On Tue, 2008-03-04 at 15:33 +0100, Ingo Molnar wrote:
> * Mark McLoughlin <[email protected]> wrote:
>
> > > The patch below seems like the right thing to do. It certainly boots
> > > in a domU without the DMI problem (without any of the other related
> > > patches such as Alexander's).
> >
> > Yep, this patch on its own fixes 2.6.25-rc3 DomU boot for me here.
>
> thanks - i picked it up for v2.6.25 merging.

Great.

> i'm wondering, what triggered this bug, and why didnt we have these
> problems in the past?

That's been bothering me too, but hadn't come up with anything until I
just now looked again.

I'm pretty certain that dmi_scan_machine() wasn't using a fixmap before
(in 2.6.24) since I had to fix a broken xen dom0 patch to handle this
new situation.

Looking at 2.6.24 bt_ioremap(), it would have been hitting this:

/*
* Don't remap the low PCI/ISA area, it's always mapped..
*/
if (phys_addr >= ISA_START_ADDRESS && last_addr < ISA_END_ADDRESS)
return phys_to_virt(phys_addr);

If I restore this behaviour (i.e. remove Ian's e820 hole and add the
patch below), then I see us still allocating a page table at 0xf0000 but
we don't then try and create a new writable mapping to it later, and
everything goes fine.

That's a little worrying though, surely?

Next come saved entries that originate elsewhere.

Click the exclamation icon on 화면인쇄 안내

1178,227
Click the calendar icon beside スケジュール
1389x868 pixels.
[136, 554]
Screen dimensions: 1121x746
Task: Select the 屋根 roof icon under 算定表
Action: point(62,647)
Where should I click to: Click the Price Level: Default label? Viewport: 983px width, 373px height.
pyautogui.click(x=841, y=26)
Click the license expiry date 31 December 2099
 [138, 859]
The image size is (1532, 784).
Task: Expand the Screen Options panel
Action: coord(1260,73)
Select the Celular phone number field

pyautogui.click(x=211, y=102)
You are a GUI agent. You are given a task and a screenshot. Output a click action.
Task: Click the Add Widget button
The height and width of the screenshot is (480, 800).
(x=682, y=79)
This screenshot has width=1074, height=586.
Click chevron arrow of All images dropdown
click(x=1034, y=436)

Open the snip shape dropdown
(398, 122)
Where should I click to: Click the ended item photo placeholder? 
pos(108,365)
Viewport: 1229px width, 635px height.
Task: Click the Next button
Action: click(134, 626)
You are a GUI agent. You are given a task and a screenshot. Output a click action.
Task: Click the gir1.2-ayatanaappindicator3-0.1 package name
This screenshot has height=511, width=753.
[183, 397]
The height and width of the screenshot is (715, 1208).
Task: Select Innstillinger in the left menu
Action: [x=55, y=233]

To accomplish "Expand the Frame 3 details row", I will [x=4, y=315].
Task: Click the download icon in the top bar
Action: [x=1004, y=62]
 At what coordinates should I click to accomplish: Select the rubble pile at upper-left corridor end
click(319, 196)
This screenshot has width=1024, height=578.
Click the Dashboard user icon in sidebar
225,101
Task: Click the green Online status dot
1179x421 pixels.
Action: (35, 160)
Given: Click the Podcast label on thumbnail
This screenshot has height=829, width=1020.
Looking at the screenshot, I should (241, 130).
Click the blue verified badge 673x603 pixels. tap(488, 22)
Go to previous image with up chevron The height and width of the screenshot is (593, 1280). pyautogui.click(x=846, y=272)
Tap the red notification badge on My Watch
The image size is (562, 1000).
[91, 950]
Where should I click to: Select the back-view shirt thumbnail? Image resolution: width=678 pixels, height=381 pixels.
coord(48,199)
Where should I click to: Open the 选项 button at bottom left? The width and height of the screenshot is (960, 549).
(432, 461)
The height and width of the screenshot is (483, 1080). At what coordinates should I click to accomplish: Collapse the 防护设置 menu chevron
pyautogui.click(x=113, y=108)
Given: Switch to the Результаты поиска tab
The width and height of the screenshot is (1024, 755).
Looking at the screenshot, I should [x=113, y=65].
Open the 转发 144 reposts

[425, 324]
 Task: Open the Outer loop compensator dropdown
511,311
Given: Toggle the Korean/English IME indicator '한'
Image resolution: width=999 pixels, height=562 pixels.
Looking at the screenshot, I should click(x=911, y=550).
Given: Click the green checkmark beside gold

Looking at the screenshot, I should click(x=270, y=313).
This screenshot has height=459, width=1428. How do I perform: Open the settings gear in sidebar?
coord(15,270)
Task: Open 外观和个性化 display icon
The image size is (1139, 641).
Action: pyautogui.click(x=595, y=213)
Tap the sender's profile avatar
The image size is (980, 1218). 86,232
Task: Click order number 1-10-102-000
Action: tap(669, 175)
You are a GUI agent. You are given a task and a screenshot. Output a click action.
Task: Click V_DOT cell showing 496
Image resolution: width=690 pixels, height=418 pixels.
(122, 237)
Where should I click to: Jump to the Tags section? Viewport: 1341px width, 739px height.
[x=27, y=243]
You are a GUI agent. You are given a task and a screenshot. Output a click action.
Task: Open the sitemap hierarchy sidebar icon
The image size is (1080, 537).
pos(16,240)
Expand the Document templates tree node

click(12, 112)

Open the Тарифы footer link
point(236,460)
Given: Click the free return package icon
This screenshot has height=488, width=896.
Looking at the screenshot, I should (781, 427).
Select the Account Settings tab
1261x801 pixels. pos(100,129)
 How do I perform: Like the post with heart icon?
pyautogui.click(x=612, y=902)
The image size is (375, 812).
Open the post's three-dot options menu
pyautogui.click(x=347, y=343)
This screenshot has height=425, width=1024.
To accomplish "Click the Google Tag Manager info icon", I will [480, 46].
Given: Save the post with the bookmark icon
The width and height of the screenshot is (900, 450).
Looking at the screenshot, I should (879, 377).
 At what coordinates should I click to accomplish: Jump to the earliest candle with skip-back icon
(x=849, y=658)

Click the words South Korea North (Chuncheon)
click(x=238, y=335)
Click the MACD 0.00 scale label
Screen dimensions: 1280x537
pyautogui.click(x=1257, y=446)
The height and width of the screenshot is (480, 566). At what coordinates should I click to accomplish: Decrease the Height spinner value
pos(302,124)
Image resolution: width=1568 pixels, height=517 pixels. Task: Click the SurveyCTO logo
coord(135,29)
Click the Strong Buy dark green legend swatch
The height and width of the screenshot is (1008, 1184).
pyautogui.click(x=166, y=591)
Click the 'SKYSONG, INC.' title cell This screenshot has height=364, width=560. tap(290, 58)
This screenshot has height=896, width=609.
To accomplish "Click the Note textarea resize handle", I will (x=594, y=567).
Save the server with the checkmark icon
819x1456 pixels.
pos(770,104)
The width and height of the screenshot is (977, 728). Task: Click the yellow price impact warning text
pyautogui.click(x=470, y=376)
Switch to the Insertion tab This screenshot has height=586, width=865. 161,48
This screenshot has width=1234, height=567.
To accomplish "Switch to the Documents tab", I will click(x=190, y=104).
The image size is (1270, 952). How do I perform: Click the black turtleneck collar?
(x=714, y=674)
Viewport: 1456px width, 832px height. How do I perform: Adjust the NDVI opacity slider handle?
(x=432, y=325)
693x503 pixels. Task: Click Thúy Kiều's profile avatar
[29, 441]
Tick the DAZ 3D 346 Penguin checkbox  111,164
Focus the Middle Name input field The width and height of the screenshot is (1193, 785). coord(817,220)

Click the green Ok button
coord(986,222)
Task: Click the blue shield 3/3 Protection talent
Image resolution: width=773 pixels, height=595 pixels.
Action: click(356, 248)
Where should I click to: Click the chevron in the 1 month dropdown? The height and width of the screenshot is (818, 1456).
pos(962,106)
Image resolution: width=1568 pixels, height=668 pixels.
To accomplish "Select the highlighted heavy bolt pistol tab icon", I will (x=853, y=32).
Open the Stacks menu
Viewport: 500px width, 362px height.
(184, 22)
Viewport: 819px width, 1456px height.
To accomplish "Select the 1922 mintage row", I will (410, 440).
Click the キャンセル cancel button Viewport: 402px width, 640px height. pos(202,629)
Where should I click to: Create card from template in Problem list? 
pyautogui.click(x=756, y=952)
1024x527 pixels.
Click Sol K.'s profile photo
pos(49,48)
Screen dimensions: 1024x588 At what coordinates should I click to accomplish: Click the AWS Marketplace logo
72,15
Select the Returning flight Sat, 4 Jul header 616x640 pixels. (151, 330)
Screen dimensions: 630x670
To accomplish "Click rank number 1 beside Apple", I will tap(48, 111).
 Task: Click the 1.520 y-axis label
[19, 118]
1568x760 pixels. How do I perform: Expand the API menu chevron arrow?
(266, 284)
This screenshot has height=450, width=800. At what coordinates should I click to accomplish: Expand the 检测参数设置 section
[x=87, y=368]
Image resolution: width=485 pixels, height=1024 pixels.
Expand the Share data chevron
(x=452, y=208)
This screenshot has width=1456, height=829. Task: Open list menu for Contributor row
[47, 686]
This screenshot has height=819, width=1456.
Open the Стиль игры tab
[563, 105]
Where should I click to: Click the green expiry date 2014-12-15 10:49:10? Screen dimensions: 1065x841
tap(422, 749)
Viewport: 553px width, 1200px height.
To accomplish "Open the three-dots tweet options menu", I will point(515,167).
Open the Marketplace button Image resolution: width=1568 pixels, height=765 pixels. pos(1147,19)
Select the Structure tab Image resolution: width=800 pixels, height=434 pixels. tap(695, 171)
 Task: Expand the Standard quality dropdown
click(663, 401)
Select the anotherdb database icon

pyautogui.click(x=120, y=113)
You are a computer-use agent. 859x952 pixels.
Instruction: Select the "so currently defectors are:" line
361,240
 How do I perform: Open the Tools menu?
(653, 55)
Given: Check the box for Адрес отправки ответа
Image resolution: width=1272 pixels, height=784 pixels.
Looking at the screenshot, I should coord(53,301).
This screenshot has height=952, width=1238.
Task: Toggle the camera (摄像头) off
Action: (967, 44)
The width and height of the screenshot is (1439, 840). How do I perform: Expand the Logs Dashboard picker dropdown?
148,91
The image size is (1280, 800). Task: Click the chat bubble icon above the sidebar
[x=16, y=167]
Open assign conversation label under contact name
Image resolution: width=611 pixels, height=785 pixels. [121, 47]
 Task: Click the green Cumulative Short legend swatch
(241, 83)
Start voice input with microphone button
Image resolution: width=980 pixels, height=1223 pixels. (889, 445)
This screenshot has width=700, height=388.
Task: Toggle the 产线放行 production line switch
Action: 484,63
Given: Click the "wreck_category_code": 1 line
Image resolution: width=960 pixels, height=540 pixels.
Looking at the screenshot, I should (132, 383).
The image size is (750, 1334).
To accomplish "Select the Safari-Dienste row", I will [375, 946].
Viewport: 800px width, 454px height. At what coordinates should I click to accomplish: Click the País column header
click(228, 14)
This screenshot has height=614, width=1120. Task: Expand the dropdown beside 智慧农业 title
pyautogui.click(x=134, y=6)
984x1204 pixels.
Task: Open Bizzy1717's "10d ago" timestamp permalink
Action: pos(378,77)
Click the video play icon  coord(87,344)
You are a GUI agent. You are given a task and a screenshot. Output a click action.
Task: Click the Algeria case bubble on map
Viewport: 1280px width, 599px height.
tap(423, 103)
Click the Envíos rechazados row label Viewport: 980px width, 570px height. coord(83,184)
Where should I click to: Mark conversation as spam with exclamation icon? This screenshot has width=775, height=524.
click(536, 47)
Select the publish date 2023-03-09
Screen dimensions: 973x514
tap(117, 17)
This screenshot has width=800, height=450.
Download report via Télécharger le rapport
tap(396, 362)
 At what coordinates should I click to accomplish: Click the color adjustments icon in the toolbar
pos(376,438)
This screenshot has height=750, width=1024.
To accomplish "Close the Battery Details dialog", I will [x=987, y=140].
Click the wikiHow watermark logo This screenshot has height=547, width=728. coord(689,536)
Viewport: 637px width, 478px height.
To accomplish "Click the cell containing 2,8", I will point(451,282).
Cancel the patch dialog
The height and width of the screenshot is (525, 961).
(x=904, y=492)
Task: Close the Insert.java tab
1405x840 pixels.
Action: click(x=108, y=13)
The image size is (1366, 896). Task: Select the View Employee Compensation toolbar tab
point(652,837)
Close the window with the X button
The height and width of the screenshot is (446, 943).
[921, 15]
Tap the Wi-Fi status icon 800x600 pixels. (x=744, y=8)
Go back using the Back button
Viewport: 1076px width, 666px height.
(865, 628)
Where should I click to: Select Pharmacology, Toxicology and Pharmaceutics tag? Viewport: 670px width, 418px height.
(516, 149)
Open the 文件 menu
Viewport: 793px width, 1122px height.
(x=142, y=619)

The mapping created by
kernel_physical_mapping_init() is writable, so shouldn't Xen barf if you
try and use a page within that mapping as a page table?

Cheers,
Mark.

>From c43a8a1badf5347a57d66556a4ba497623d620d4 Mon Sep 17 00:00:00 2001
From: Mark McLoughlin <[email protected]>
Date: Tue, 4 Mar 2008 15:32:03 +0000
Subject: [PATCH] x86: Don't remap the ISA region in early_ioremap()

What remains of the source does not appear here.